To be done:
Print the material below line for line, leaving every character unchanged.

[Records for locating described items]
-=-=-

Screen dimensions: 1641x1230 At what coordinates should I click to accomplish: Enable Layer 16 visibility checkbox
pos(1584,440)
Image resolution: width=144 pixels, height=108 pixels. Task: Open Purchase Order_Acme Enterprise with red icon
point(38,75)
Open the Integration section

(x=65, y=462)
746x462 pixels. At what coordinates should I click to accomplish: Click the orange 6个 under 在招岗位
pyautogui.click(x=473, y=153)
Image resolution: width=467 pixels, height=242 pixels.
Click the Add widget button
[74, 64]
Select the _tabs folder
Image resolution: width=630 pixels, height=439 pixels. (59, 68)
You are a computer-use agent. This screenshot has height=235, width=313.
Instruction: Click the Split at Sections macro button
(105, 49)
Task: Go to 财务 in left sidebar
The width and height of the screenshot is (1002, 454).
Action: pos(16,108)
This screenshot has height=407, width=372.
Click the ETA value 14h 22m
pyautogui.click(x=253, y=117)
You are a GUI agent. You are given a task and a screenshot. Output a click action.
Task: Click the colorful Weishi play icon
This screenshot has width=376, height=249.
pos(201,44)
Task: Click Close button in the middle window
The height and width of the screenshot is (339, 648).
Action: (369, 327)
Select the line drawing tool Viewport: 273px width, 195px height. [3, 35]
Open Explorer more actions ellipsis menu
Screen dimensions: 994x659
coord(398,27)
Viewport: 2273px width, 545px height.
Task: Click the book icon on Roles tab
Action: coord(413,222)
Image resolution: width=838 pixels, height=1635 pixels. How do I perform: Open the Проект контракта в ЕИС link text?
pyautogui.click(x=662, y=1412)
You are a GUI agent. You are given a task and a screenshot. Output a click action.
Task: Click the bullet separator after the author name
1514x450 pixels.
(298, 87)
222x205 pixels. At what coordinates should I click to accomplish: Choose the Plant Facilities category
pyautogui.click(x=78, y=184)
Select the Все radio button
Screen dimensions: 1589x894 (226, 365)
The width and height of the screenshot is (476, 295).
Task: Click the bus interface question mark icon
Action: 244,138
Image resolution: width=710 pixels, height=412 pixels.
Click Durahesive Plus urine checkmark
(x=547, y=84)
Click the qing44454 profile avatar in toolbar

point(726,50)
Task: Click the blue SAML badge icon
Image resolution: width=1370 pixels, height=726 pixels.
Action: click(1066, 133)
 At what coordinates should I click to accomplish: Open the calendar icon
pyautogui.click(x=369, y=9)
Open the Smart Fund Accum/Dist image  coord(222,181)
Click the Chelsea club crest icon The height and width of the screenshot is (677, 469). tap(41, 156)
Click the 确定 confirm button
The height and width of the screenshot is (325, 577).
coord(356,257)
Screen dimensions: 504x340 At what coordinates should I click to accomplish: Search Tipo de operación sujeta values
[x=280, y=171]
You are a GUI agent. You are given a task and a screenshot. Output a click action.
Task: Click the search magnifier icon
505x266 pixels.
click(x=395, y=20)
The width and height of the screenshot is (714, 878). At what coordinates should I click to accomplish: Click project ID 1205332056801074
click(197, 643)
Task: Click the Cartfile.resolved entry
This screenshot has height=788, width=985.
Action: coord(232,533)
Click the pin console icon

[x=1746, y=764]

-=-=-

Final result:
Screen dimensions: 1641x1230 At what coordinates should I click to accomplish: Enable Layer 16 visibility checkbox
pos(1584,440)
Image resolution: width=144 pixels, height=108 pixels. Task: Open Purchase Order_Acme Enterprise with red icon
point(38,75)
Open the Integration section

(x=65, y=462)
746x462 pixels. At what coordinates should I click to accomplish: Click the orange 6个 under 在招岗位
pyautogui.click(x=473, y=153)
Image resolution: width=467 pixels, height=242 pixels.
Click the Add widget button
[74, 64]
Select the _tabs folder
Image resolution: width=630 pixels, height=439 pixels. (59, 68)
You are a computer-use agent. This screenshot has height=235, width=313.
Instruction: Click the Split at Sections macro button
(105, 49)
Task: Go to 财务 in left sidebar
The width and height of the screenshot is (1002, 454).
Action: pos(16,108)
This screenshot has height=407, width=372.
Click the ETA value 14h 22m
pyautogui.click(x=253, y=117)
You are a GUI agent. You are given a task and a screenshot. Output a click action.
Task: Click the colorful Weishi play icon
This screenshot has width=376, height=249.
pos(201,44)
Task: Click Close button in the middle window
The height and width of the screenshot is (339, 648).
Action: (369, 327)
Select the line drawing tool Viewport: 273px width, 195px height. [3, 35]
Open Explorer more actions ellipsis menu
Screen dimensions: 994x659
coord(398,27)
Viewport: 2273px width, 545px height.
Task: Click the book icon on Roles tab
Action: coord(413,222)
Image resolution: width=838 pixels, height=1635 pixels. How do I perform: Open the Проект контракта в ЕИС link text?
pyautogui.click(x=662, y=1412)
You are a GUI agent. You are given a task and a screenshot. Output a click action.
Task: Click the bullet separator after the author name
1514x450 pixels.
(298, 87)
222x205 pixels. At what coordinates should I click to accomplish: Choose the Plant Facilities category
pyautogui.click(x=78, y=184)
Select the Все radio button
Screen dimensions: 1589x894 (226, 365)
The width and height of the screenshot is (476, 295).
Task: Click the bus interface question mark icon
Action: 244,138
Image resolution: width=710 pixels, height=412 pixels.
Click Durahesive Plus urine checkmark
(x=547, y=84)
Click the qing44454 profile avatar in toolbar

point(726,50)
Task: Click the blue SAML badge icon
Image resolution: width=1370 pixels, height=726 pixels.
Action: click(1066, 133)
 At what coordinates should I click to accomplish: Open the calendar icon
pyautogui.click(x=369, y=9)
Open the Smart Fund Accum/Dist image  coord(222,181)
Click the Chelsea club crest icon The height and width of the screenshot is (677, 469). tap(41, 156)
Click the 确定 confirm button
The height and width of the screenshot is (325, 577).
coord(356,257)
Screen dimensions: 504x340 At what coordinates should I click to accomplish: Search Tipo de operación sujeta values
[x=280, y=171]
You are a GUI agent. You are given a task and a screenshot. Output a click action.
Task: Click the search magnifier icon
505x266 pixels.
click(x=395, y=20)
The width and height of the screenshot is (714, 878). At what coordinates should I click to accomplish: Click project ID 1205332056801074
click(197, 643)
Task: Click the Cartfile.resolved entry
This screenshot has height=788, width=985.
Action: coord(232,533)
Click the pin console icon

[x=1746, y=764]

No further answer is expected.